Types of Nucleic Acids

  • There are two types of nucleic acids: double-stranded DNA and single-stranded RNA. Uracil replaces thymine in RNA.
  • The structure of double-stranded DNA was elucidated by Watson and Crick in 1953, building upon previous scientific research.

Structural Features of DNA

  • In double-stranded DNA, nitrogenous bases pair internally while a sugar-phosphate backbone forms the exterior structure.
  • Different forms of DNA exist; B-DNA is most common with 10 base pairs per turn. Other forms like Z-DNA occur under specific conditions.

Chromatin and Nucleosomes

  • Chromatin consists of DNA wrapped around histones, forming nucleosomes that compact into chromosomes during cell division.
  • Highly condensed chromatin leads to chromosome formation; this organization is vital for efficient genetic regulation.

Mitochondrial DNA Characteristics

  • Mitochondrial DNA is circular and double-stranded, functioning autonomously within mitochondria for replication and protein synthesis.

RNA Types and Functions

  • Various types of RNA include messenger RNA (mRNA), ribosomal RNA (rRNA), and transfer RNA (tRNA), each playing distinct roles in protein synthesis.

Understanding Nucleic Acids and Their Biological Importance

Location of DNA and RNA in Cells

  • DNA is found in the nucleus and mitochondria, forming part of chromatin and chromosomes. In plants, it is also located in chloroplasts.
  • RNA exists in both the nucleus and cytoplasm, contributing to ribosome structure. There are various types of RNA, including ribosomal RNA (rRNA), which aids in protein synthesis.

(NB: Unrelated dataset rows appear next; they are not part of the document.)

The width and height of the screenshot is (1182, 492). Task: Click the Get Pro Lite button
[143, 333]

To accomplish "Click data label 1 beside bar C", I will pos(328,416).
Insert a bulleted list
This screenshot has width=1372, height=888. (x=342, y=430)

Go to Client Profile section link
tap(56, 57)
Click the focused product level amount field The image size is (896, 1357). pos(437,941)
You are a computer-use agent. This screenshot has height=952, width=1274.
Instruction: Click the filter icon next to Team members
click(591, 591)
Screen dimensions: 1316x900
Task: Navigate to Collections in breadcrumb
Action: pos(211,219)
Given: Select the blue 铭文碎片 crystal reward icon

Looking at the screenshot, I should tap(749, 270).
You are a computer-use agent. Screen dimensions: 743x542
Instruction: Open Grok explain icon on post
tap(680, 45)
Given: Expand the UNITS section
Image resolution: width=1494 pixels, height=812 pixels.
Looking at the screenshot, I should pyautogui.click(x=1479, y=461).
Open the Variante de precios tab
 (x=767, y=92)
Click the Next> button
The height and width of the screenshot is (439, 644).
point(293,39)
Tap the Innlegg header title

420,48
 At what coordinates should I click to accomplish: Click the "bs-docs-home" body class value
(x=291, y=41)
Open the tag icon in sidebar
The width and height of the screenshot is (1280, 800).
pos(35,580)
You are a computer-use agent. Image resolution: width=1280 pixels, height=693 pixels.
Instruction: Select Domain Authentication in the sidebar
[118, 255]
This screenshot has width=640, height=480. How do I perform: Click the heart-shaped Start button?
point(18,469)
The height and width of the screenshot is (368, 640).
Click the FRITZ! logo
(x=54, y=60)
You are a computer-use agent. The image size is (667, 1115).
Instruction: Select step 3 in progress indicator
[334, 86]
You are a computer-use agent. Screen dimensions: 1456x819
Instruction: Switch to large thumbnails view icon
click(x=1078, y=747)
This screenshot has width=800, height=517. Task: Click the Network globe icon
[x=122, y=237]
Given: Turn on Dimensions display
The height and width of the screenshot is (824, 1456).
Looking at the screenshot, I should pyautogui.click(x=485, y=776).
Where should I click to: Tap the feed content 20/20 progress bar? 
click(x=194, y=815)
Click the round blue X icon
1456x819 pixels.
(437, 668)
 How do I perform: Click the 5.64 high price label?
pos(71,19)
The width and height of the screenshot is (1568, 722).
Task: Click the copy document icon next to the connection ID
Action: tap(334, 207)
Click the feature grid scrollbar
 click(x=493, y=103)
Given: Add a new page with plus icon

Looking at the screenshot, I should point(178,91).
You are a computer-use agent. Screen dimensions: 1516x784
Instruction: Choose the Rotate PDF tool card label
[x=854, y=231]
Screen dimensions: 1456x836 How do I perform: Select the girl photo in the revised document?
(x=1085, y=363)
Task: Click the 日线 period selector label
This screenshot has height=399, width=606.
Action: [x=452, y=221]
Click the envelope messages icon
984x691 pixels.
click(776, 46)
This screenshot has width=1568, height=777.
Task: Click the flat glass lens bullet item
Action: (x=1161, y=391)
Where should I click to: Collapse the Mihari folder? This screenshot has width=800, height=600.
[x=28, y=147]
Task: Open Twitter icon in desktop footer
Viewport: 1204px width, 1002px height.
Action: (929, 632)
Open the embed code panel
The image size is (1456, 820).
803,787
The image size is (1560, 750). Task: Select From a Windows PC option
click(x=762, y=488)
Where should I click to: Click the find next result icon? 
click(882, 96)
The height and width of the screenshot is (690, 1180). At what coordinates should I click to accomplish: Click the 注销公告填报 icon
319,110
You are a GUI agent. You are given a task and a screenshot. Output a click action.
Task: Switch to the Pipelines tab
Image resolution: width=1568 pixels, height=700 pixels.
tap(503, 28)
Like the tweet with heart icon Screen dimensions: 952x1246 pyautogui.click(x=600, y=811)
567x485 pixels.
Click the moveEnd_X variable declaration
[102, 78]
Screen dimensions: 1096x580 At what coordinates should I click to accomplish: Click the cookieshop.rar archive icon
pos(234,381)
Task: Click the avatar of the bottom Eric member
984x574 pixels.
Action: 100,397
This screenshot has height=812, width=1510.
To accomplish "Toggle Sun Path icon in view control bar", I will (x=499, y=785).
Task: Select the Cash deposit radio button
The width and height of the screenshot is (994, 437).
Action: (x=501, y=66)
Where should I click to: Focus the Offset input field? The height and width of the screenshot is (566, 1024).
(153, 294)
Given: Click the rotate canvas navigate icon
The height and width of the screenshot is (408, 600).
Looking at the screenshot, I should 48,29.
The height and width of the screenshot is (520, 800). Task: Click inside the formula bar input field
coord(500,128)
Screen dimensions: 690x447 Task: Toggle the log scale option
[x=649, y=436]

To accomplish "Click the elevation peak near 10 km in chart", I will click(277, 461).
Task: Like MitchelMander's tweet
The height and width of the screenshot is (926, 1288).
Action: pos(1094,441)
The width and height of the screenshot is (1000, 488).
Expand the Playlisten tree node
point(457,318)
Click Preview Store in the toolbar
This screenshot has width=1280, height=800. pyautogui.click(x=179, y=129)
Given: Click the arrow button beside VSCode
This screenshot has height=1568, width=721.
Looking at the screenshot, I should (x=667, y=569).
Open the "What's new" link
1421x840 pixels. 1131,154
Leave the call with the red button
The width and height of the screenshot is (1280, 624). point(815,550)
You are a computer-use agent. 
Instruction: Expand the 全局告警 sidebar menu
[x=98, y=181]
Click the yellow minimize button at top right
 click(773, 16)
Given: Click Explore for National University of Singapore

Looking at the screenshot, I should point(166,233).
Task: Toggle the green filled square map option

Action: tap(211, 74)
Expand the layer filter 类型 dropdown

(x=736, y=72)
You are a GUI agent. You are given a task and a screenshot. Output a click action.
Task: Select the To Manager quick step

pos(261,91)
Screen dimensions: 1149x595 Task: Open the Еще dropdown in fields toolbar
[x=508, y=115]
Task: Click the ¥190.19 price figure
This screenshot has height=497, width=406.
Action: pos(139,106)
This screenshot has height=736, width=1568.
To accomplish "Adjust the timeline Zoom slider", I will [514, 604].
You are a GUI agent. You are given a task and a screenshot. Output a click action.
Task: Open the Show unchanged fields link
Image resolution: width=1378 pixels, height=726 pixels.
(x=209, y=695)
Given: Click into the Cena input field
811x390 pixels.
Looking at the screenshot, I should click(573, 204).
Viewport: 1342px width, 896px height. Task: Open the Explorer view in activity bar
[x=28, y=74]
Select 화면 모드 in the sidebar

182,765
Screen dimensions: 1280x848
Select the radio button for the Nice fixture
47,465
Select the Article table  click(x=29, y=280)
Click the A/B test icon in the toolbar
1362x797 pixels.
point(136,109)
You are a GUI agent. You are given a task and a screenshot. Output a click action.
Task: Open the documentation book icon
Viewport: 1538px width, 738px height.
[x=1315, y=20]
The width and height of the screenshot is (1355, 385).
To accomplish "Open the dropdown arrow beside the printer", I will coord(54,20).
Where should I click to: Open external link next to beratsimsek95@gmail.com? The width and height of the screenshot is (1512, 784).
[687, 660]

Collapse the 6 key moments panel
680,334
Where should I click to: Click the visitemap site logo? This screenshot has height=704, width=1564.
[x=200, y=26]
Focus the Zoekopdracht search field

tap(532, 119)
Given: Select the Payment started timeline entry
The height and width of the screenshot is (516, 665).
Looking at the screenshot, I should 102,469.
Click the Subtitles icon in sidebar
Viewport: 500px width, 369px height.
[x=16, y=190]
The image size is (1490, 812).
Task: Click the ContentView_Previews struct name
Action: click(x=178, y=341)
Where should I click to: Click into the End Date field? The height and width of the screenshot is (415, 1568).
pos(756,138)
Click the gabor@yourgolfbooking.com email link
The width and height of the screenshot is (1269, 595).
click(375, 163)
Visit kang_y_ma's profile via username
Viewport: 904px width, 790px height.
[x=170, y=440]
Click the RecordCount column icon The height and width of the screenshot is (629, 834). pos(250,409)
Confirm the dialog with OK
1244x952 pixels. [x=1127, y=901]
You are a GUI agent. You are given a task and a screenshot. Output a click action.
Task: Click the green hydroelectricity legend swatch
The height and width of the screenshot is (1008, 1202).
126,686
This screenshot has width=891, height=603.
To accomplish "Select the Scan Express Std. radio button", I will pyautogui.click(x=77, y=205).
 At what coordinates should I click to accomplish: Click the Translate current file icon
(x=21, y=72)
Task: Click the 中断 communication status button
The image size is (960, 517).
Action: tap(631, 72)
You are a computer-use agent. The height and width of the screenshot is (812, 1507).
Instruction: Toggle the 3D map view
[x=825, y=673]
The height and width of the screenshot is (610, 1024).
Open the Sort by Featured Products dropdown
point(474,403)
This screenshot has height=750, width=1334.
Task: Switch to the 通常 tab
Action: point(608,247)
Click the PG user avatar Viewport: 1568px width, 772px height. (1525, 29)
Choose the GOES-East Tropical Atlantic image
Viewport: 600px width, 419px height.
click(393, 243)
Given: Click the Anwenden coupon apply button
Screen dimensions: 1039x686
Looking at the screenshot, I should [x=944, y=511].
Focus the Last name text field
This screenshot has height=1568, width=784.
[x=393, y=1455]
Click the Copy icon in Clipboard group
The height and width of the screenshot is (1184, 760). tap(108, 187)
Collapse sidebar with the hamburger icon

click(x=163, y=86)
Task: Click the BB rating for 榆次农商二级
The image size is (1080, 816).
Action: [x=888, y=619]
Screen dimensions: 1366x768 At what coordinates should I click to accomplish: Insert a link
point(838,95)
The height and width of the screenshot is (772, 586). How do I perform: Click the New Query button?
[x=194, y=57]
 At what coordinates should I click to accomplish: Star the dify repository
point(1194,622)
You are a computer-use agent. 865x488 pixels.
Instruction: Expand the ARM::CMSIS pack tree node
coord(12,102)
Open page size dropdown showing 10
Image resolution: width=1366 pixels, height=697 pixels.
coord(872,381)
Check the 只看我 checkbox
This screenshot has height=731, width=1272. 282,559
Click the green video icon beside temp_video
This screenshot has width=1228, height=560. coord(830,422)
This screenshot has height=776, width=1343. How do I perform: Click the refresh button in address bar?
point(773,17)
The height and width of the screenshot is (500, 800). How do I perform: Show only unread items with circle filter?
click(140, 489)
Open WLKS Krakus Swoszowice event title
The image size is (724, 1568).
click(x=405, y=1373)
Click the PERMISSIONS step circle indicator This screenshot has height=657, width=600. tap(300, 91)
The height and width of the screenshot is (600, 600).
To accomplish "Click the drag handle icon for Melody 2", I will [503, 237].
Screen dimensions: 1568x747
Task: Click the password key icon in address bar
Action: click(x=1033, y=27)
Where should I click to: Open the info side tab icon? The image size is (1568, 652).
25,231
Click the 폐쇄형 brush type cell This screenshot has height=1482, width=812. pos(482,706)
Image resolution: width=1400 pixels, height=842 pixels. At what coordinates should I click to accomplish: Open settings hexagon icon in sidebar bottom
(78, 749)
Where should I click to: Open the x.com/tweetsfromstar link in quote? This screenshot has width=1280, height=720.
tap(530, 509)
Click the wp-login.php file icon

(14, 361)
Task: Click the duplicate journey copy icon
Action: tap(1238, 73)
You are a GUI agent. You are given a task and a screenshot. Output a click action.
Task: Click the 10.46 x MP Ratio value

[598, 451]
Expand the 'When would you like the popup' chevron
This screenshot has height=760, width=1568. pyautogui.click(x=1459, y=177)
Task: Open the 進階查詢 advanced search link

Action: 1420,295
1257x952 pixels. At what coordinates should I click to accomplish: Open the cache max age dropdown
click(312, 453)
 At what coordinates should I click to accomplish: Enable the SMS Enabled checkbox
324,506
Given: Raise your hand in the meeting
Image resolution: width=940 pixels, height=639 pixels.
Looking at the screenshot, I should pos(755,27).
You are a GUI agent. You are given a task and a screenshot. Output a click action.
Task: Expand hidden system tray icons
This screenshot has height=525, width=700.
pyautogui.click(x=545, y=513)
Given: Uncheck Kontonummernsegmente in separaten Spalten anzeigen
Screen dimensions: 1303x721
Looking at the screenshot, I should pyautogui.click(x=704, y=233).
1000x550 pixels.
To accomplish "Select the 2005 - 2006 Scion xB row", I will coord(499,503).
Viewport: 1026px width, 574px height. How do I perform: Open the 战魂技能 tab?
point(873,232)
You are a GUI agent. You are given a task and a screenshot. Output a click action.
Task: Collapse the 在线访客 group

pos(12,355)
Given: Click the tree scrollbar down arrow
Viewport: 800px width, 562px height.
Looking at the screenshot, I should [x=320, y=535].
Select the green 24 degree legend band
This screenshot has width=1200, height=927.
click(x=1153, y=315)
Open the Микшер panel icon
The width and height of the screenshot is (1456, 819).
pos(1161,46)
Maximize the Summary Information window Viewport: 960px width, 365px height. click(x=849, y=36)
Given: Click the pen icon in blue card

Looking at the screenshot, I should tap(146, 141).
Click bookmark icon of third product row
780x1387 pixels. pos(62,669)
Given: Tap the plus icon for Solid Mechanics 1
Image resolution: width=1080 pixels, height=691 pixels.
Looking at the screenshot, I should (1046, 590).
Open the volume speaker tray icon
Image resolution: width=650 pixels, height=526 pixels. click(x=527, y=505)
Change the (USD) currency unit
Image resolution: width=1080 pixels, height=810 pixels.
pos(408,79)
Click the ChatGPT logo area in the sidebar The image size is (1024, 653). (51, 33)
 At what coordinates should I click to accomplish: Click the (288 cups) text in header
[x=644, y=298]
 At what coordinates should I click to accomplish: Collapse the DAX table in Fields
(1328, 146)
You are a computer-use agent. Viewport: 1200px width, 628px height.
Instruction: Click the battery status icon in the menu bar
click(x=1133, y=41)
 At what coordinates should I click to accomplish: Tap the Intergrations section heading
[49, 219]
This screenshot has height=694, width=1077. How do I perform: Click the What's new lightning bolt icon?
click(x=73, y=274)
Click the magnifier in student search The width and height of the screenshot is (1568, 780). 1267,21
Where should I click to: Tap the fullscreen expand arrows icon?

Types of RNA and Their Functions

  • Transfer RNA (tRNA) plays a crucial role by transporting amino acids necessary for protein synthesis. It has a specific structure that allows it to carry these amino acids effectively.

Biological Significance of Nucleic Acids

  • Nucleic acids are vital as they contain genes responsible for biological traits, enabling transmission from one generation to the next. They form the basis of chromosomes and express genetic information during protein synthesis.

Mutations and Evolution

  • Genetic material can undergo mutations, which facilitate continuous evolution among living organisms. These changes are essential for adaptation over time.
  • The discussion highlights how viruses, such as COVID-19 variants, mutate to remain stable and continue affecting hosts. Viruses do not die; they become inactive but can reactivate later.